• [Task objective]: Copy each entry below exactly as it reads.

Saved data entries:

# # #

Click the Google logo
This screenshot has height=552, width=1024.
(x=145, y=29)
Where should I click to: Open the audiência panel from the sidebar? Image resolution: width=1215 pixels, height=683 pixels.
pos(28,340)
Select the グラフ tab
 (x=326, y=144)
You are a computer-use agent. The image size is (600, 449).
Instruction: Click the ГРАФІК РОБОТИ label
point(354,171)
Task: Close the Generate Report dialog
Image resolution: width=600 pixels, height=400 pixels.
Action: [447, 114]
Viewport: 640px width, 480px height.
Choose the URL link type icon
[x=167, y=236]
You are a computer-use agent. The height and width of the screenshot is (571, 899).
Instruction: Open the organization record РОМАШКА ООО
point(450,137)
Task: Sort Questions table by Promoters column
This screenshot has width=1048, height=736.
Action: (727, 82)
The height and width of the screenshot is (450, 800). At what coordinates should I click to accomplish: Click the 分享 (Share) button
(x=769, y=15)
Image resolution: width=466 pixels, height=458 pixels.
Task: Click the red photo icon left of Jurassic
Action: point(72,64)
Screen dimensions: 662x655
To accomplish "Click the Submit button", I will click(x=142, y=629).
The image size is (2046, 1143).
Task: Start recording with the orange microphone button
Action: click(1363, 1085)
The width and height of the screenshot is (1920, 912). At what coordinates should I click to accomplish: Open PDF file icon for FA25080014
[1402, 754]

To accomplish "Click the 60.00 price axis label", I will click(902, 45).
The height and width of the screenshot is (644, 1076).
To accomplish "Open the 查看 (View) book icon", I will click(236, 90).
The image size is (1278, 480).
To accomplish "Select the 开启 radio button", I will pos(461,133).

# # #

• [Answer for this exercise]:
Click the Google logo
This screenshot has height=552, width=1024.
(x=145, y=29)
Where should I click to: Open the audiência panel from the sidebar? Image resolution: width=1215 pixels, height=683 pixels.
pos(28,340)
Select the グラフ tab
 (x=326, y=144)
You are a computer-use agent. The image size is (600, 449).
Instruction: Click the ГРАФІК РОБОТИ label
point(354,171)
Task: Close the Generate Report dialog
Image resolution: width=600 pixels, height=400 pixels.
Action: [447, 114]
Viewport: 640px width, 480px height.
Choose the URL link type icon
[x=167, y=236]
You are a computer-use agent. The height and width of the screenshot is (571, 899).
Instruction: Open the organization record РОМАШКА ООО
point(450,137)
Task: Sort Questions table by Promoters column
This screenshot has width=1048, height=736.
Action: (727, 82)
The height and width of the screenshot is (450, 800). At what coordinates should I click to accomplish: Click the 分享 (Share) button
(x=769, y=15)
Image resolution: width=466 pixels, height=458 pixels.
Task: Click the red photo icon left of Jurassic
Action: point(72,64)
Screen dimensions: 662x655
To accomplish "Click the Submit button", I will click(x=142, y=629).
The image size is (2046, 1143).
Task: Start recording with the orange microphone button
Action: click(1363, 1085)
The width and height of the screenshot is (1920, 912). At what coordinates should I click to accomplish: Open PDF file icon for FA25080014
[1402, 754]

To accomplish "Click the 60.00 price axis label", I will click(902, 45).
The height and width of the screenshot is (644, 1076).
To accomplish "Open the 查看 (View) book icon", I will click(236, 90).
The image size is (1278, 480).
To accomplish "Select the 开启 radio button", I will pos(461,133).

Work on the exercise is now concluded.